Death of Detained Activist Puts Spotlight on Syria’s Ghastly Prison System

Bassel Khartabil © Joi Ito/cc

Yesterday Noura Safadi said that she had received confirmation that the Syrian authorities executed her husband, Bassel (Safadi) Khartabil, two years ago. Noura had been looking for Bassel since he disappeared from a Syrian prison in October 2015.

Bassel, a Syrian-Palestinian computer engineer, used his expertise to advance freedom of speech in Syria. Foreign Policy magazine named Bassel one of its Top 100 Global Thinkers of 2012, “for insisting, against all odds, on a peaceful Syrian revolution.” Syrian security forces arrested Bassel in March 2012, and a relative said he was tortured in an unofficial detention facility run by Military Intelligence. Syria’s security services routinely subject detainees to horrific forms of torture in a web of facilities amounting to a torture archipelago.

In December 2012, the authorities transferred Bassel to `Adra prison where Noura was finally able to visit him, and learned he would be tried in a military field court for his peaceful activism. Military field court proceedings are secret and usually last only a few minutes; defendants have no legal representation, and the decisions are not subject to appeal.

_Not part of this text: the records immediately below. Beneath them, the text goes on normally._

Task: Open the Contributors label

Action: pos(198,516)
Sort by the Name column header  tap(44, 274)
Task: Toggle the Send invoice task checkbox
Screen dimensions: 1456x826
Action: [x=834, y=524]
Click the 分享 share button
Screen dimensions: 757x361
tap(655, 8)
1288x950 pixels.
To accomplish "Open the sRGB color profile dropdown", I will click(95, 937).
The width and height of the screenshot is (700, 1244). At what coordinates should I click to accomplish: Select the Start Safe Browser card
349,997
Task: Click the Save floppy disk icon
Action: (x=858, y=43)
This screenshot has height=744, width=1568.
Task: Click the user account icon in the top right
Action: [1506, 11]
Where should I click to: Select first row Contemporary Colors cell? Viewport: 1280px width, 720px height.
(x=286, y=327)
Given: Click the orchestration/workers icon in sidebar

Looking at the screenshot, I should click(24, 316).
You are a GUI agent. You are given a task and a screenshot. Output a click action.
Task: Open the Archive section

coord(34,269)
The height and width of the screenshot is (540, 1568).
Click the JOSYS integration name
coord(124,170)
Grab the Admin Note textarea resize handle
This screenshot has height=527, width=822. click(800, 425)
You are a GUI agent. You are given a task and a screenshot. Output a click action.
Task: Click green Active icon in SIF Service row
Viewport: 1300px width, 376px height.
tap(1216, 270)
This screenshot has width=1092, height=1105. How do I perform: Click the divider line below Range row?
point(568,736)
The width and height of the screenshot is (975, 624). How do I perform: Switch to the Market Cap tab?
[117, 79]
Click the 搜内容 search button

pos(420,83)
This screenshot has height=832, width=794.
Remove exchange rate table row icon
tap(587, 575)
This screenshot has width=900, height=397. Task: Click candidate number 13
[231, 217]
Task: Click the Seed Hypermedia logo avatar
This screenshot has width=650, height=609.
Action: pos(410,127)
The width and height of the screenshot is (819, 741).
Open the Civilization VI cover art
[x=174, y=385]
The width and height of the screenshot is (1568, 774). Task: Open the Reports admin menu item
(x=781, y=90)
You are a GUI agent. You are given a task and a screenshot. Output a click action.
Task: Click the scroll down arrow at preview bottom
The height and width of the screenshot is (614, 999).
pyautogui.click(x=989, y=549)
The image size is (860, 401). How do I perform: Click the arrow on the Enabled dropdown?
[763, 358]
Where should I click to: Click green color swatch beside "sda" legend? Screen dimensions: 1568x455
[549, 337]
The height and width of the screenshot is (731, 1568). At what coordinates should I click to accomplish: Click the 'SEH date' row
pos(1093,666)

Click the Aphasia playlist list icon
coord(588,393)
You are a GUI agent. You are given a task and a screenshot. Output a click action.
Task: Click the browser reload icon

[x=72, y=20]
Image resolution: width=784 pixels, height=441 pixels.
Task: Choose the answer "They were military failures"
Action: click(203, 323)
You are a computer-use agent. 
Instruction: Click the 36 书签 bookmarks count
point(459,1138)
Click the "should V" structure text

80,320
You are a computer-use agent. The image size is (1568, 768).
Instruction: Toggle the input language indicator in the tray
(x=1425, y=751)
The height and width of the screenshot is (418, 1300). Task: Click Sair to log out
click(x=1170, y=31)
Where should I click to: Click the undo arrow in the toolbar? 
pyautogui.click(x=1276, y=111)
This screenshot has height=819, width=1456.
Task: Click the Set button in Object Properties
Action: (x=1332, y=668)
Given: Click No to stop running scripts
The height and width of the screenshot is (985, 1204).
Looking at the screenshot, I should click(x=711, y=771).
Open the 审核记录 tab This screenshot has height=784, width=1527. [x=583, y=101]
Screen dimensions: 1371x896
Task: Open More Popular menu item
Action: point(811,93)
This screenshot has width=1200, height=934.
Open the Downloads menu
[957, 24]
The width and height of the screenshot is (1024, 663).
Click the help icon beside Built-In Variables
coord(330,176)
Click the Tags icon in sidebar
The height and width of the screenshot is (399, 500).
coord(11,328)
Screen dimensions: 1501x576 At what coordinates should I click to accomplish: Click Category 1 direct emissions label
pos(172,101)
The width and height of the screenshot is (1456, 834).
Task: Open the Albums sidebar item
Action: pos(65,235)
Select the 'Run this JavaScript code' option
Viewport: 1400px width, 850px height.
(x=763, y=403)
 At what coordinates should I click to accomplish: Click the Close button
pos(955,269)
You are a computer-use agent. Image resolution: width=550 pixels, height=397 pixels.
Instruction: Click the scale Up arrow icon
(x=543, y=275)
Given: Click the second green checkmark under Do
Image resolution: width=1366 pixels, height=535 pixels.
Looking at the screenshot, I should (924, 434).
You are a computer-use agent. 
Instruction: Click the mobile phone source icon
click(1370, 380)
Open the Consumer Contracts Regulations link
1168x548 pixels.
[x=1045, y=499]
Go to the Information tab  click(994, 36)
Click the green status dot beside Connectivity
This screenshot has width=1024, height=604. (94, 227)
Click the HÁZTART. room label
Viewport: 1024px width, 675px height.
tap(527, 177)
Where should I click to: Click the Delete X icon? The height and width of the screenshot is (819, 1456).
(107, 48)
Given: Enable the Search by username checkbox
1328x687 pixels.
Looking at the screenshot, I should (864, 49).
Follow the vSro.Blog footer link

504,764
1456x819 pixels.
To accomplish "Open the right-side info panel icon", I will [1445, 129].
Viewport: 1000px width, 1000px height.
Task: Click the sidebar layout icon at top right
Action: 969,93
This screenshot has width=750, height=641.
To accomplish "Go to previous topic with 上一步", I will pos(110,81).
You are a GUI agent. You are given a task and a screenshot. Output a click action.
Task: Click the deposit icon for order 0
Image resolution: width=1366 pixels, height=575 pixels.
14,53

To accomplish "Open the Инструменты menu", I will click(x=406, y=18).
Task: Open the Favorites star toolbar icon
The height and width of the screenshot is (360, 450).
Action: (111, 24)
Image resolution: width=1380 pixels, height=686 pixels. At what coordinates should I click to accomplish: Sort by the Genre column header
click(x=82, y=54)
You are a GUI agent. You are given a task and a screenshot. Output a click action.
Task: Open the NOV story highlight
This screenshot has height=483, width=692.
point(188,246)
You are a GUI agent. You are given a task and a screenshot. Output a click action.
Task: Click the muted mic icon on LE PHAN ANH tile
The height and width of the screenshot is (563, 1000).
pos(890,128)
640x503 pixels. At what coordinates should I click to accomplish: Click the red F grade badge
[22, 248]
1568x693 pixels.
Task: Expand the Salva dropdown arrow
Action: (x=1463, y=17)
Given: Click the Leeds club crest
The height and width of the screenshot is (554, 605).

Bassel appeared before a field court in December 2012 but never heard a verdict.

He remained in `Adra prison until October 3, 2015, when the authorities transferred him to an undisclosed location, Noura said. Bassel disappeared – like tens of thousands of Syrians in government custody. Noura asked about his whereabouts to no avail – until she heard he had been executed, apparently under a court death sentence.

Bassel’s case is a prime example of Syria’s horrific justice system. Not only did the authorities torture and execute him, they also caused suffering to his family by keeping his fate secret. The government has unlawfully detained thousands of Syrians, including many peaceful activists like Bassel, and thousands have died in Syria’s dungeons. Human Rights Watch has photos of almost 7,000 bodies who died in custody.

Bassel’s death should serve as a reminder that reforming Syria’s justice system is a key element of any political solution to the conflict, as is accountability for all perpetrators. A good start would be granting independent observers access to detention centers in Syria.